Escrito por Abdon José Murad Neto*

 

São Paulo está prometendo para Outubro/05 mais um movimento separatista, desta vez, por meio do CRM-SP, no seio da própria classe médica. Não podendo, por razões legais, aplicar o chamado Exame de Ordem para médicos, o CRM daquele Estado, está programando uma edição piloto de exame de habilitação para médicos recém-formados. Ao final das provas, serão fornecidos certificados de aprovação aos que obtiverem êxito.

Defensor apaixonado da proibição de abertura de Escolas Médicas por tempo mínimo de dez anos, já que o Brasil tem mais médicos do que precisa e do fechamento das Escolas que não têm condições de formar médicos, sou contra, também, o prometido exame piloto anunciado pelo CRM-SP. O que poderá advir de proveitoso com esse teste? Não consigo vislumbrar nada de positivo. Antevejo, entretanto, a criação de duas categorias de médicos naquele Estado e a possibilidade de dar força a um Projeto de Lei com o mesmo objetivo, que tramita na Câmara Federal, cujo autor é um Deputado Federal do Prona-SP.

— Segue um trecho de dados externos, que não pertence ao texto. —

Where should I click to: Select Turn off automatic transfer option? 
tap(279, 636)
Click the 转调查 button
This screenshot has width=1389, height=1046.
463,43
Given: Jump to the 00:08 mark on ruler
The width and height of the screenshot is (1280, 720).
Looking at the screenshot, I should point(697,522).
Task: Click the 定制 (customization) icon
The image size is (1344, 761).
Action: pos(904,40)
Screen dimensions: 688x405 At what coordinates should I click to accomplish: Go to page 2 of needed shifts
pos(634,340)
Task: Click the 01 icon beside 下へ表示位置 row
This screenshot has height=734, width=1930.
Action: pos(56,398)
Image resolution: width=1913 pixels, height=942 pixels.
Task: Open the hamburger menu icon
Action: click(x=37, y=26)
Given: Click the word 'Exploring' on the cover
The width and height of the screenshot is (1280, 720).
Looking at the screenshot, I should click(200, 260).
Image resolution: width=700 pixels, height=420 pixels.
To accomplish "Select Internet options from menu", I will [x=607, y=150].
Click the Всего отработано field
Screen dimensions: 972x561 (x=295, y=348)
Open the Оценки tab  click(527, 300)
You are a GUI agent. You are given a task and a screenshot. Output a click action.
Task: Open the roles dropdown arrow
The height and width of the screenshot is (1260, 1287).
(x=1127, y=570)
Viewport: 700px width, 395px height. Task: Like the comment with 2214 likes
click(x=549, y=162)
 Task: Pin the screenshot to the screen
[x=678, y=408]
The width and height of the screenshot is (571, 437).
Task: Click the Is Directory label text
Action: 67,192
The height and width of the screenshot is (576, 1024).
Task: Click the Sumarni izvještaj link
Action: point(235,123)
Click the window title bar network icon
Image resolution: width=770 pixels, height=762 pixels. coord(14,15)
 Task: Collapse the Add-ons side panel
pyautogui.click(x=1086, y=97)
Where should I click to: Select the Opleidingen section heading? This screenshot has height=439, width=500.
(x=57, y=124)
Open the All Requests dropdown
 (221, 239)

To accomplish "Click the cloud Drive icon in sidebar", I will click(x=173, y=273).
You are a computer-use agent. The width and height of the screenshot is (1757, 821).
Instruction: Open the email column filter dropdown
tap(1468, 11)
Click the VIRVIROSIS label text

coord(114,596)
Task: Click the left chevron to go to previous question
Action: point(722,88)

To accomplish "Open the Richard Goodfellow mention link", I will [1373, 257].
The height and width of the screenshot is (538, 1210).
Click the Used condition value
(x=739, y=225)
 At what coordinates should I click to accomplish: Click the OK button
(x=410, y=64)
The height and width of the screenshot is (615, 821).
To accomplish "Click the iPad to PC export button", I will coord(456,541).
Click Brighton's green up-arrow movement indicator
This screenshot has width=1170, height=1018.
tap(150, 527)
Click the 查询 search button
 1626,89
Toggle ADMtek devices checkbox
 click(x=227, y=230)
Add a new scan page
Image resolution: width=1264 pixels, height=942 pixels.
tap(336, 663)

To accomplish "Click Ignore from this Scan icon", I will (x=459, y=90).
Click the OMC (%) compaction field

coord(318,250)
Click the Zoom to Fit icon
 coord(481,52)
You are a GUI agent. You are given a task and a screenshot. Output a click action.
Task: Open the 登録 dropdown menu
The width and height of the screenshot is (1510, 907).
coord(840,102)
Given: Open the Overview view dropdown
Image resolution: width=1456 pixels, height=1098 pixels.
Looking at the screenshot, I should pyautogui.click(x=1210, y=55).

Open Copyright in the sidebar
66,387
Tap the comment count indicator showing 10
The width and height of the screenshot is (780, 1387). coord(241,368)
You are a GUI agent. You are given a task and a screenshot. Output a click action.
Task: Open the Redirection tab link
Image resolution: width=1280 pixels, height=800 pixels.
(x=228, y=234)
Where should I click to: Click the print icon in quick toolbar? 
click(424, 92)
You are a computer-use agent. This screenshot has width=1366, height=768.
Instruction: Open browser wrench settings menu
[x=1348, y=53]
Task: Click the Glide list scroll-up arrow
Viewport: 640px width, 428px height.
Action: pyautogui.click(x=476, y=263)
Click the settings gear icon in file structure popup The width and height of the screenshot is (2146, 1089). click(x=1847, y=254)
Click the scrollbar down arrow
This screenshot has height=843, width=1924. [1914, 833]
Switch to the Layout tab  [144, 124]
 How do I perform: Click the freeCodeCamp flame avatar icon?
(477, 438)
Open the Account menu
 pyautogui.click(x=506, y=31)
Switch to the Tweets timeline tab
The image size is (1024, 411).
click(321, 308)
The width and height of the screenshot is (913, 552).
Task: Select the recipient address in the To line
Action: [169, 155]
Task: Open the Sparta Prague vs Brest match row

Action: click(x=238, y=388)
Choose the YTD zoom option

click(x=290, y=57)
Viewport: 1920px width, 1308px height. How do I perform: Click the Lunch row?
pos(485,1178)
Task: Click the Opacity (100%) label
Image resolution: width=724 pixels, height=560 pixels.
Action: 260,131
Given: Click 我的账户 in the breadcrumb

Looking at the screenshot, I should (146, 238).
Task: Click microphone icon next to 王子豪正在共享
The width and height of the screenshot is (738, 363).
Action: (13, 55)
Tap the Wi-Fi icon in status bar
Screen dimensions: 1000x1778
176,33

Explico: nem todos os médicos recém-formados irão se submeter a esse exame, por várias questões, inclusive de fórum íntimo, por não concordarem com este procedimento, de atacar o efeito que é o médico não tão bem formado e não a causa que são as péssimas Faculdades de Medicina espalhadas pelo nosso País, misturadas às boas e excelentes, num total em torno de 120, formando 12.000 médicos a cada ano.

Outro contingente de recém-formados não será aprovado no teste, porque as suas Faculdades não o prepararam condignamente. Reprovados e ausentes, formarão um segmento prejudicado pela falta dos certificados que aos aprovados serão fornecidos. A quem interessa essa segregação?

A sociedade que já cobra demais dos médicos se apoiará no “selo de qualidade” que São Paulo passará a distribuir aos que se submeterem e forem aprovados pelo CRM local para, erroneamente, fazer juízo de valor sobre bons e maus médicos. Juízo de valor errado, porque esse certificado do CRM-SP, em nada vai garantir que os seus detentores são os melhores médicos de determinada safra de recém-formados, nem que a ausência dos mesmos em meio a muitos médicos significa que esses são piores.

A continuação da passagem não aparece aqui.